Say I have a tibble, my_tibble
, containing columns that represent the scores a group of people received on 5 items. The columns are named item_1_score
, item_2_score
, and so on. Together they comprise a rating scale. I want to use mutate
to derive a summary_score
column by adding those five item-level scores together.
A straightforward way of doing it would be to try my_tibble %>% mutate(summary_score = item_1_score + item_2_score + item_3_score + item_4_score + item_5_score)
. But the repetition here is a bit silly, especially since the real dataframe I'm trying to do this with has 21 of these scores, not 5.
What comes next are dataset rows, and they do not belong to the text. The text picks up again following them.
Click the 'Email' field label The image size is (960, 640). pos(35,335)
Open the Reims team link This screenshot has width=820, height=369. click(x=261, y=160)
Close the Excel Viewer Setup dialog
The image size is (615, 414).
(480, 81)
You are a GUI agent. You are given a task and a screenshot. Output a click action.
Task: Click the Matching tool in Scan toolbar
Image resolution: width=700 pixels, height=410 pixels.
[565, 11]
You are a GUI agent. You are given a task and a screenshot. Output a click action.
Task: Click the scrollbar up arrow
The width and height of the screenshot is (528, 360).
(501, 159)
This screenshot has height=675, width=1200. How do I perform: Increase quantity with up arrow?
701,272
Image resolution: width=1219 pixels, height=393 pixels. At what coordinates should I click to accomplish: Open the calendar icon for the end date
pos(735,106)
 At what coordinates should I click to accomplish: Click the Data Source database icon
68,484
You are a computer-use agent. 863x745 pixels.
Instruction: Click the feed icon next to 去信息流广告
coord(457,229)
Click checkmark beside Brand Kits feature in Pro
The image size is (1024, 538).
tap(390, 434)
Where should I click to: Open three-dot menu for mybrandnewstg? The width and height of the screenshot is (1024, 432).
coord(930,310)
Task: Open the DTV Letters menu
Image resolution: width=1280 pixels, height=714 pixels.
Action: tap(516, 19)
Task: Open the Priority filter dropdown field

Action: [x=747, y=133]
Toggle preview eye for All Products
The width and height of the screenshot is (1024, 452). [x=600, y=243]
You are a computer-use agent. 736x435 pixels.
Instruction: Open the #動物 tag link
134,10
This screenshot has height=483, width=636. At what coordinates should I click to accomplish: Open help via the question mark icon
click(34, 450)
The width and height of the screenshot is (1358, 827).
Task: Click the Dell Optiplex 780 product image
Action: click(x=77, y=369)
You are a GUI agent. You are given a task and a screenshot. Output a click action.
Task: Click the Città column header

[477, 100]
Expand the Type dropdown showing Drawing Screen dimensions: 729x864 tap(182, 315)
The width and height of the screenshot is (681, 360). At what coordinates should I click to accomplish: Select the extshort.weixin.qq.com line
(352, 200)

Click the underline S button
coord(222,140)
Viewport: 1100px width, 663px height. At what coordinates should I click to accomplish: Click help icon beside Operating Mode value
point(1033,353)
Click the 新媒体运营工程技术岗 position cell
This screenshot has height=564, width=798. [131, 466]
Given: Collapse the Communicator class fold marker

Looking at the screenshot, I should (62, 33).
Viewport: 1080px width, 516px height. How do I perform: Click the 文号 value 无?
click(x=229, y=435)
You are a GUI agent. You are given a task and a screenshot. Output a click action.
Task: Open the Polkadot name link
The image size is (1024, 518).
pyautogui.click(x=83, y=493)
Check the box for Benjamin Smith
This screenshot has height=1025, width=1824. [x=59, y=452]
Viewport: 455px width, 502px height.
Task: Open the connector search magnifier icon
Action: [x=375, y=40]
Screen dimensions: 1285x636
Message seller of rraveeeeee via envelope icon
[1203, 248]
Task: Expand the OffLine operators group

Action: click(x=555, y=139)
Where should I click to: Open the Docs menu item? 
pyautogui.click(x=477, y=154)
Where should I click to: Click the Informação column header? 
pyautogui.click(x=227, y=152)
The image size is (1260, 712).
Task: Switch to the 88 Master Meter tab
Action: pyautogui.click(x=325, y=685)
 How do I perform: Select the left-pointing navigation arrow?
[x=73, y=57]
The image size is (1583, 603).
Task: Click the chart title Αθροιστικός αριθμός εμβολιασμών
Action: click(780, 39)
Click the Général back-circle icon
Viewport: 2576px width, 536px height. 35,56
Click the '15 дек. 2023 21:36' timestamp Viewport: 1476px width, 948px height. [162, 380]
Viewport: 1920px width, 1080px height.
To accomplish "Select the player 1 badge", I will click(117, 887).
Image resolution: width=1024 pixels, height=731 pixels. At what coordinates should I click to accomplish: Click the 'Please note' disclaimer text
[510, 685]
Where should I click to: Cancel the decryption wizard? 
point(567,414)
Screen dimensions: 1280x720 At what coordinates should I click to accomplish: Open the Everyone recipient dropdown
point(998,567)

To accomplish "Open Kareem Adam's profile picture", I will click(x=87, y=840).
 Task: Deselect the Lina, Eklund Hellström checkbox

Another way of doing it might be to try to match the columns I'm interested in with a regex-based approach. However, the dataset also includes columns with names like item_1b_score
, which I'm not interested in. Regexes have always felt like black magic to me, and although I'm sure it's possible, I have no idea how to write one that matches item_1_score
but not item_1b_score.
So I thought, what if I programmatically generate strings representing the column names I'm interested in, and then get mutate
to recognize those strings as variable names? It turns out that getting R to recognize strings as variable names seems to involve black magic of a different sort. I went down a rabbit hole of trying to understand !!
, {{
, expr
, sym
and so on, which didn't go anywhere.
Finally, in frustration, I built a string that contains the literal argument to mutate
that I want, and then used eval
and parse
to read it.
This approach technically works, but its ugliness bothers me. I know there has to be a simple, elegant, idiomatic way to do what I want that doesn't involve parsing strings, but I just can't seem to figure out what it might be.
Any help would be appreciated.
Here's a reprex that includes my ugly non-solution:
library(tidyverse)
set.seed(1)
my_tibble <- tibble(
subject_id = c(1:20),
item_1_score = sample.int(10, 20, replace=TRUE),
item_1b_score = sample.int(10, 20, replace=TRUE),
item_2_score = sample.int(10, 20, replace=TRUE),
item_3_score = sample.int(10 ,20, replace=TRUE),
item_4_score = sample.int(10, 20, replace=TRUE),
item_5_score = sample.int(10, 20, replace=TRUE),
)
construct_column_name <- function(item_number) {
return(paste0('item_', item_number, '_score'))
}
my_string <-
1:4 %>%
map(construct_column_name) %>%
paste0(' + ') %>%
paste0(collapse='') %>%
paste0(construct_column_name(5))
my_tibble <- my_tibble %>%
mutate(summary_score = eval(parse(text=my_string)))
Created on 2019-09-28 by the reprex package (v0.3.0)